6 April 2018

CGHE conference to explore the new geopolitics of HE

CGHE’s third international conference, The new geopolitics of higher education, takes place on Wednesday 11 April.

The conference focuses on headline issues – the great growth of educational participation and of research, higher education and inequality, the new controversies about universities, the implications of populist politics for science and education, European systems under pressure, free speech and social rights, and the changing global balance of power in higher education – including the incredible rise of science universities in China, which is moving to the top position in the world in some areas.

The opening keynote speech and annual Burton R. Clark Lecture on Higher Education will be given by Professor Michael Ignatieff, the distinguished political philosopher, author and accomplished public commentator, and former Liberal Party Leader in Canada, who is now President of the Central European University in Budapest, Hungary.

Central European University, the leading academic centre for the social sciences and humanities in Eastern Europe, is under continuing threat of closure by the ‘strongman’ government of Viktor Orbán, which is expected to be re-elected next Sunday. Says Professor Ignatieff:

“Academy freedom and university autonomy are under attack as privileges of a professorial elite, but they should be understood as ‘counter-majoritarian institutions’ – like a free press and an independent judiciary – an essential counter-balance to majority rule.”

The case of Central European university has attracted worldwide concern and support. Michael Ignatieff will be introduced at the CGHE conference by UCL Provost Professor Michael Arthur.

The conference will also hear from two other leading scholars, each touching on key issues of the times:

  • Professor Nian C. Liu is Dean of the Shanghai Jiao Tong University in China, and the founder and leader of the Shanghai Academic Ranking of World Universities – the first and perhaps best regarded global ranking of universities that focuses on their research achievements. In his keynote speech on ‘The performance and role of Chinese universities’, Professor Liu will address the spectacular rise of science and universities in China, and what it means for the world as a whole.
  • Professor Claire Callender holds a joint appointment at the UCL Institute of Education and Birkbeck College. She is one the UK’s foremost experts on higher education participation, financing and student loans, with a special focus on the position of part-time students, whose numbers have declined sharply in England since the full fee tuition loans system began in 2012. Professor Callender’s keynote speech on ‘Student choice in higher education – reproducing social inequalities?’ will argue that present marketization policies in England, designed to promote and improve student choice, are having the opposite effects to those intended – they limit or constrain student choice, and they contribute to worsening social inequalities in higher education.

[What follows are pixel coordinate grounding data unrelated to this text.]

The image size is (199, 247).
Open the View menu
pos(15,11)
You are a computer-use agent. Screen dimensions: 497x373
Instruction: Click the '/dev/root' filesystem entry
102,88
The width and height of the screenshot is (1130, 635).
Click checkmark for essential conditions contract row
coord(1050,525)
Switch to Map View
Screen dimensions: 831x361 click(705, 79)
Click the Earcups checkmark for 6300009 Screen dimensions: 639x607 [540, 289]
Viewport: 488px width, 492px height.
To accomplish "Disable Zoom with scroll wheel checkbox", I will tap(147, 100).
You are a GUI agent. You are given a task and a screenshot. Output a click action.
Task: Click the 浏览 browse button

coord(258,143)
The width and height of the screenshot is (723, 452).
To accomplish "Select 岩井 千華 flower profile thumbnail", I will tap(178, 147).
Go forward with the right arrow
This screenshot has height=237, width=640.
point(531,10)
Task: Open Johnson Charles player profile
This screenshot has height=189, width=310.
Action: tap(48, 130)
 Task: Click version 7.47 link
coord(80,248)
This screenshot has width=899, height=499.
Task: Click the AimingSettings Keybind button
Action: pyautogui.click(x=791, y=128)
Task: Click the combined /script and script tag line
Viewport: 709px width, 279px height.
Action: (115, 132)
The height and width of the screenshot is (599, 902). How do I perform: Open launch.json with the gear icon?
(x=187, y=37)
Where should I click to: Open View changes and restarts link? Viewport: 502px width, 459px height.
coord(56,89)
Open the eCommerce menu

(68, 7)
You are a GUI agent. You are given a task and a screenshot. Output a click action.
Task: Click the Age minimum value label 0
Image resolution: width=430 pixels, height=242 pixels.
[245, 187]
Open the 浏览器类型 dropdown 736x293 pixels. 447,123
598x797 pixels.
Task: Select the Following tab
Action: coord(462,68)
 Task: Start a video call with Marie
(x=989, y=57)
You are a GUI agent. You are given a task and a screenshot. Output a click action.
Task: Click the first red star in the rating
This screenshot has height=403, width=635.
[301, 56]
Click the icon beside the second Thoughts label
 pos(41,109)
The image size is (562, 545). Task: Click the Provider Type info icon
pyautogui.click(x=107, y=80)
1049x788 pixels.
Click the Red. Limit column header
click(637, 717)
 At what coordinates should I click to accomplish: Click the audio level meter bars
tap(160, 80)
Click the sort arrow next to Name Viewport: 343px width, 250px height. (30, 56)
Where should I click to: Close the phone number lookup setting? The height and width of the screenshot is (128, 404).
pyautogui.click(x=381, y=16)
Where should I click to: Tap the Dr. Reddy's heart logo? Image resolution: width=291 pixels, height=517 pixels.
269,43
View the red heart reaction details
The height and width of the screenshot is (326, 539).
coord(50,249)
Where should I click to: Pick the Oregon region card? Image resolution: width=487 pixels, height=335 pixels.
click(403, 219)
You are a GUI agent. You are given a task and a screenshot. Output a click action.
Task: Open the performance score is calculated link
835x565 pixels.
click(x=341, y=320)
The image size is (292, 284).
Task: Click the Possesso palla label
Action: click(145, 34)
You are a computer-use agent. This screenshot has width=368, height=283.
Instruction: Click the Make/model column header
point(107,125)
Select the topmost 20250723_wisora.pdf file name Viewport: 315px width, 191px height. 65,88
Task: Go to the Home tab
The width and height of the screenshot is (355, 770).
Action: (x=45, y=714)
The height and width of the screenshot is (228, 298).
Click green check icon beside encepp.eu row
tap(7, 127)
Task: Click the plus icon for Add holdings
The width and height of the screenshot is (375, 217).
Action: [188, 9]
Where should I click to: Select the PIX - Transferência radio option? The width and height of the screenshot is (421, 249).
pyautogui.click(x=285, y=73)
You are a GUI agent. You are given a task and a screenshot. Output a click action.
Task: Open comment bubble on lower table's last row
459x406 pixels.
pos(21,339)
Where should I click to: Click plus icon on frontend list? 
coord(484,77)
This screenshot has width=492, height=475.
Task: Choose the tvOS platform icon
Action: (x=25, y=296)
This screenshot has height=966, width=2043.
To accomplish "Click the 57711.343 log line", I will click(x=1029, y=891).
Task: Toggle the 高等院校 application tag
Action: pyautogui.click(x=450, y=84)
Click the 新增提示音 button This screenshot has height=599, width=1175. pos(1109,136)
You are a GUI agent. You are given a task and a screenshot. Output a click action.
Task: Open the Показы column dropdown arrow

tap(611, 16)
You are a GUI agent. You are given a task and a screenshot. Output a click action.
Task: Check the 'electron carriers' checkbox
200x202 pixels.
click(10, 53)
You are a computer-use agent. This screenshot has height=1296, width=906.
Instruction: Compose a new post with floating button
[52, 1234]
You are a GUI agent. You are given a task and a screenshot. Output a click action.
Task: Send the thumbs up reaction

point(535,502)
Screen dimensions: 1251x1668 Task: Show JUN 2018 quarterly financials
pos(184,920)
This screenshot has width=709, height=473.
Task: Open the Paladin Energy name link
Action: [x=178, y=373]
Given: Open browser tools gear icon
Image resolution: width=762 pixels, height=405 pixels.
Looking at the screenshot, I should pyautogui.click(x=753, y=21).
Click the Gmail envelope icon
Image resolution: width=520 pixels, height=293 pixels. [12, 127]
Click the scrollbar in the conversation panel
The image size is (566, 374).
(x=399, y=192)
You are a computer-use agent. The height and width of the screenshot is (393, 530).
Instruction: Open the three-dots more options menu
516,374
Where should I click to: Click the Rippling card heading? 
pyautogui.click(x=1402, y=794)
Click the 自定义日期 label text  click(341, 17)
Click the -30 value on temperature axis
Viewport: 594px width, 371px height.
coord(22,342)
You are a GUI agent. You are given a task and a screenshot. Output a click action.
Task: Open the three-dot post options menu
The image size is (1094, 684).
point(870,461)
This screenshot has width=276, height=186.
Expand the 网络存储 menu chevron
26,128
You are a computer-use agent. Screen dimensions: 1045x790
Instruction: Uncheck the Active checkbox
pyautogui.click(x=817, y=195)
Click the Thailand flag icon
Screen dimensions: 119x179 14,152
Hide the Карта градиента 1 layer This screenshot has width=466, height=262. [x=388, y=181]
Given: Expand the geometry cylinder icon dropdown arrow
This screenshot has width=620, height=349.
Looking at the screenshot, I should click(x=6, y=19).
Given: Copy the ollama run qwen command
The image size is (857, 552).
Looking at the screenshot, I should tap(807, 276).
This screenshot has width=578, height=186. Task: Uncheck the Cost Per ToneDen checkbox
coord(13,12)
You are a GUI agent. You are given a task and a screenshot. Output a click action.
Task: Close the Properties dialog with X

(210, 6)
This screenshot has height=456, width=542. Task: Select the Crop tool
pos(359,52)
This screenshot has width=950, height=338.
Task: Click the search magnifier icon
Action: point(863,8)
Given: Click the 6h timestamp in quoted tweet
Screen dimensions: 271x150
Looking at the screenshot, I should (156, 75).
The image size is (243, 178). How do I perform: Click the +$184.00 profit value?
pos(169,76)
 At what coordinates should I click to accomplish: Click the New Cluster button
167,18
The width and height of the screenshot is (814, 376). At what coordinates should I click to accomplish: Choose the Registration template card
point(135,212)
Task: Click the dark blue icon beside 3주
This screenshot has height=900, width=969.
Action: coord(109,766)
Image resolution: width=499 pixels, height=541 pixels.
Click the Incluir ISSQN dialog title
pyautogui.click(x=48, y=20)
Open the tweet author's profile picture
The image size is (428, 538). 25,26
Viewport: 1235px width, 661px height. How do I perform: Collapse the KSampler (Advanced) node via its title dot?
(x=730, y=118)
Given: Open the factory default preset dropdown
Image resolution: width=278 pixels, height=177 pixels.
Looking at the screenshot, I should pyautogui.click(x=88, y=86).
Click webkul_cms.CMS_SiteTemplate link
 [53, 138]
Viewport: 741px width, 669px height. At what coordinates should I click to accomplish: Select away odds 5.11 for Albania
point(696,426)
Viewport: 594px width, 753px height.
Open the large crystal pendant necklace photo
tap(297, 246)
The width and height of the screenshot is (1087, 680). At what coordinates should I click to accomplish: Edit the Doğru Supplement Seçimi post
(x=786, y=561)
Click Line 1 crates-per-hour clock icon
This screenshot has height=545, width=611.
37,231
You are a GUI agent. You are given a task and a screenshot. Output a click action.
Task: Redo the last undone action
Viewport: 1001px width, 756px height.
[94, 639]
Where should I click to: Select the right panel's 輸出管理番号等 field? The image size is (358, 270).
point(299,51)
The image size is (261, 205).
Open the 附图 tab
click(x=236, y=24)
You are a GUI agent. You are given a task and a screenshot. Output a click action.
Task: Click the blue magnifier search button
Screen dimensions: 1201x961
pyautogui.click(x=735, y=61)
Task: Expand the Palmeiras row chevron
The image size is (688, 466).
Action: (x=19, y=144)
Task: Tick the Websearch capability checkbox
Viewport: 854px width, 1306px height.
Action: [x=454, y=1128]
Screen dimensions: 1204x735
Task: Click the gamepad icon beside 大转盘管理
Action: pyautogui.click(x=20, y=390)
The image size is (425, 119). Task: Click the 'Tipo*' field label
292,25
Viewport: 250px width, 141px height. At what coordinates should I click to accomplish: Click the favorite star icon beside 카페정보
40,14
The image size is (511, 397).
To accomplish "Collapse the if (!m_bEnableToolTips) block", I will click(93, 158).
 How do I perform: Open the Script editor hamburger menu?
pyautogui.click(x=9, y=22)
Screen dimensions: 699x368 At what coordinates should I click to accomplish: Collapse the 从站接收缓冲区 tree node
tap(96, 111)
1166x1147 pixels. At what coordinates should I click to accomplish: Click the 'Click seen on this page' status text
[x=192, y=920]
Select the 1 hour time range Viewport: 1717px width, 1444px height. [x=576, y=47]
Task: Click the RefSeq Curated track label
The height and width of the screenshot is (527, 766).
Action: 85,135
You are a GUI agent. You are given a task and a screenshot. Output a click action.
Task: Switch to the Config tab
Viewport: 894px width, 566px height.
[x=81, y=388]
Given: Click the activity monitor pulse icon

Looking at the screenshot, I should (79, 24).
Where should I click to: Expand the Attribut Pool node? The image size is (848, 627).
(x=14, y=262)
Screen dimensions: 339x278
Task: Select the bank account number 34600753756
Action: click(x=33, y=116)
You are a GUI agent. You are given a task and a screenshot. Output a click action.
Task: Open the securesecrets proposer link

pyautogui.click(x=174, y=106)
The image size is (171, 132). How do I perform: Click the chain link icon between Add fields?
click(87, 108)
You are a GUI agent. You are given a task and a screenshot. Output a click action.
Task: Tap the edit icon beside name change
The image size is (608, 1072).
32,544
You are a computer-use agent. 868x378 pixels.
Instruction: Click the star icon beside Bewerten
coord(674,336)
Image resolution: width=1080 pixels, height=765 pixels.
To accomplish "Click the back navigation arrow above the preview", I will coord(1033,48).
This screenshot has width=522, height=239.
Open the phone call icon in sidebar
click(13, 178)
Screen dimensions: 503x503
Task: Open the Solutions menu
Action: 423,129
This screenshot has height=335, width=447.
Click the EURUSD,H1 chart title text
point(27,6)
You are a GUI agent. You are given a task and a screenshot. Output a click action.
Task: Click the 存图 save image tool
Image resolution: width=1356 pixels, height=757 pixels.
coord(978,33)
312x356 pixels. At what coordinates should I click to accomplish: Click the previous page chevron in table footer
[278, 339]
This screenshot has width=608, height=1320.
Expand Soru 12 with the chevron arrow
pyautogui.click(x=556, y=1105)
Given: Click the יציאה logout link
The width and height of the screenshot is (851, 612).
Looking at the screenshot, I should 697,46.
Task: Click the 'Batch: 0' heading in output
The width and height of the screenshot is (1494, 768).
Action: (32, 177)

The conference will also feature a panel session on higher education and equality, including Professor Vikki Boliver from Durham University, Professor Rajani Naidoo from the University of Bath and Dr Dung Doan from the Australian National University in Canberra. The session will be chaired by higher education policy expert Professor Ellen Hazelkorn from Ireland.

The afternoon sessions will include papers from CGHE researchers working on income contingent loans systems, the changing governance of UK higher education, new private providers in the UK, the future academic workforce, student learning and the consumer paradigm, the role of MOOCS in professional development, graduate labour market trends in Germany, returning international student graduates in East Asia, and the contribution of higher education to public goods in each of Japan and China.

“This will be a brilliant conference”, says CGHE Director Professor Simon Marginson. “It will showcase some great research and discuss profoundly important issues. In the climate of uncertainty which now grips not just UK and European universities but the societies in which they sit, it is reasoned, relevant and committed public discourse that provides the way forward – not cynical data manipulations, fake news and storms of orchestrated emotional abuse. The CGHE conference will provide its participant audience with a front-rank position in debates that are vital to our future.”